■ **Text for analysis**

You are cordially (but professionally) invited (well actually, you’ll have to pay for half of it) to attend our forthcoming conference on tax planning (and please, Steve, extinguish any previous association you may have with the word ‘conference’. This is, I assure you, nothing of the sort).
”To elaborate (and by this we mean provide extra hard facts, rather than anything more extravagant) on the previous bracketed explanation, we can confirm that any idle pleasure you may have enjoyed at previous events (tut tut, Steve, did the clients benefit from your titillation?) will have no place at this strictly business affair.
“If you would like to attend, we have enclosed a client benefit consideration form for you to complete to ensure that nothing, save the client’s best interests, is at the heart of this decision. Before returning this form to us, Steve, please remember that you will only be cheating the client and, ultimately, yourself if a full disclosure of your motivations is not provided. We won’t be angry; more disappointed. There is, though, no legislating for how your regulator may respond as at this stage they prefer to not offer any more clarity on the matter.
“You will be required to present a signed copy of this document at the door on the morning of the event where our head of fun police will take this, and your general countenance (dark attire and solemn mood are recommended), into consideration before permitting your entrance. Note that trousers that are unduly tapered may be taken as a sign of your intent to carry excessive swagger into the proceedings, which may, in turn, divert the focus of others in the room from our raison d’etre – better client outcomes.”
Some party! Welcome to the new world.
Many want more specific examples of acceptable practice for things such as training, hospitality and gifts, all of which the regulator stopped short of giving in its paper on inducements. But the FCA says it will not issue further guidance.
The problem that this throws up is that when offering or accepting any invitation, all parties need to evaluate any conflict of interest. Without greater clarity and with the spectre of being judged retrospectively to have transgressed, it is safer to stay away. And many are.
Will this help create better outcomes? I don’t know – but it will certainly make the world a slightly duller place.

■ **Raw data**
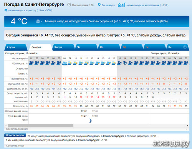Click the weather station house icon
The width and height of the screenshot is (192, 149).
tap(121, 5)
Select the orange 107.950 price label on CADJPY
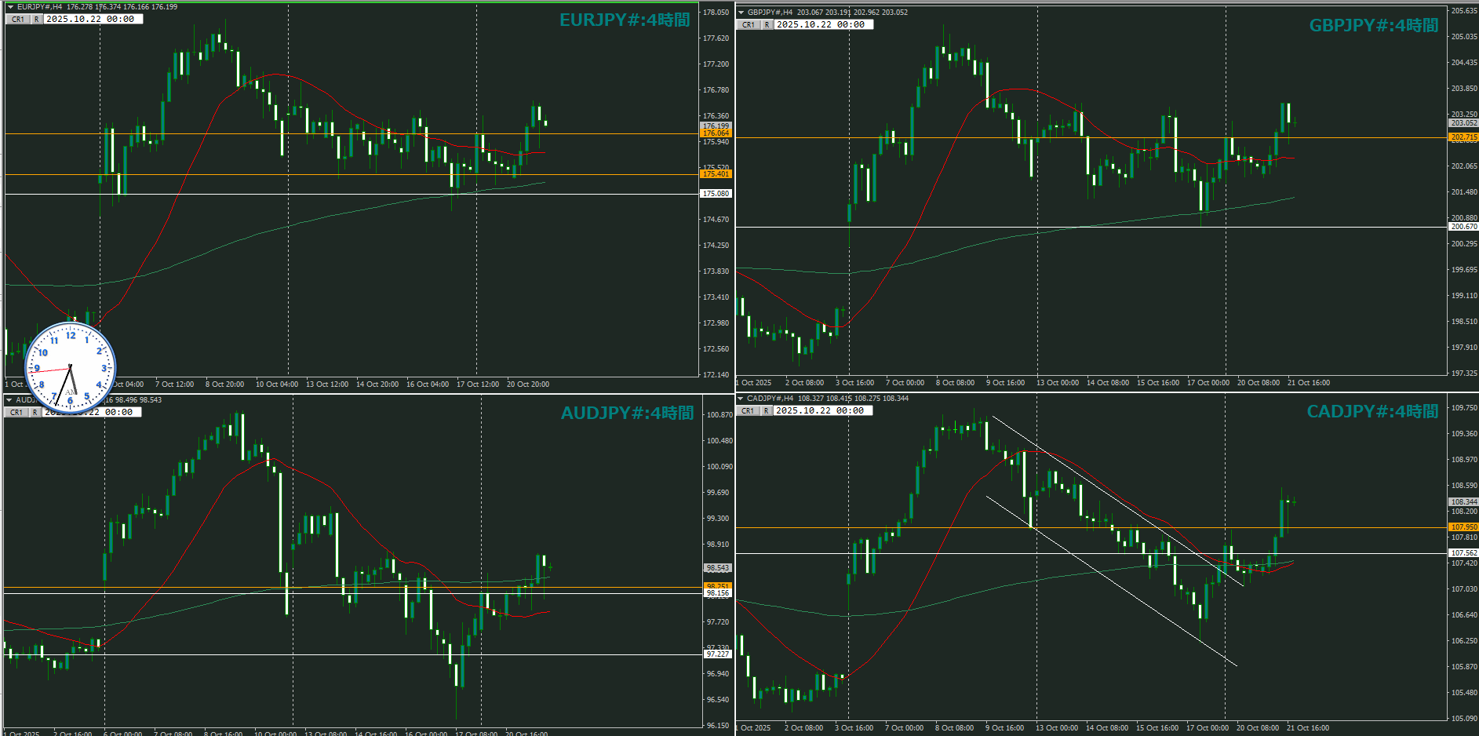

* * *

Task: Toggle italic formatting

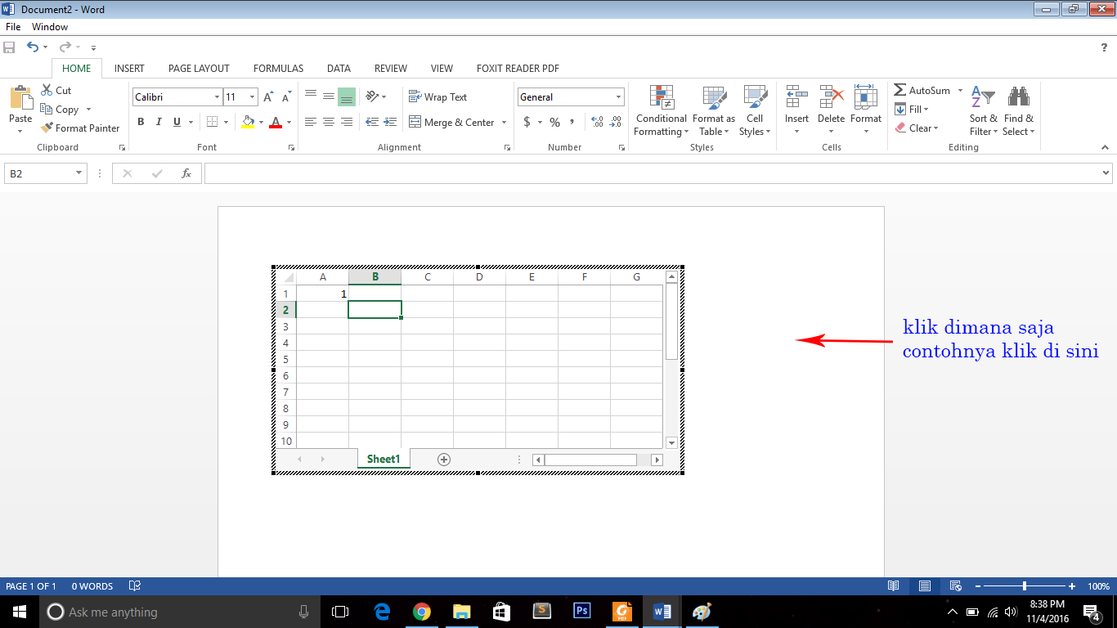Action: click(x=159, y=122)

■ **Tasks for this exercise**
1. Answer these questions from the inducements article:
(a) What share of the conference are invitees told they will have to pay for?
(b) What must be presented at the door on the morning of the event?
(c) What does the FCA say about issuing further guidance?
2. Translate this sentence from the inducements article into Spanish: "But the FCA says it will not issue further guidance."
3. Reproduce the passage of the inducements article from "Some party! Welcome" up to and including "slightly duller place.".
The records have no connection to the inducements article.

■ **Answers for the tasks**
1.
(a) Half of it.
(b) A signed copy of the document.
(c) It will not issue further guidance.

2. Pero la FCA dice que no emitirá más orientaciones.

3.
Some party! Welcome to the new world.
Many want more specific examples of acceptable practice for things such as training, hospitality and gifts, all of which the regulator stopped short of giving in its paper on inducements. But the FCA says it will not issue further guidance.
The problem that this throws up is that when offering or accepting any invitation, all parties need to evaluate any conflict of interest. Without greater clarity and with the spectre of being judged retrospectively to have transgressed, it is safer to stay away. And many are.
Will this help create better outcomes? I don’t know – but it will certainly make the world a slightly duller place.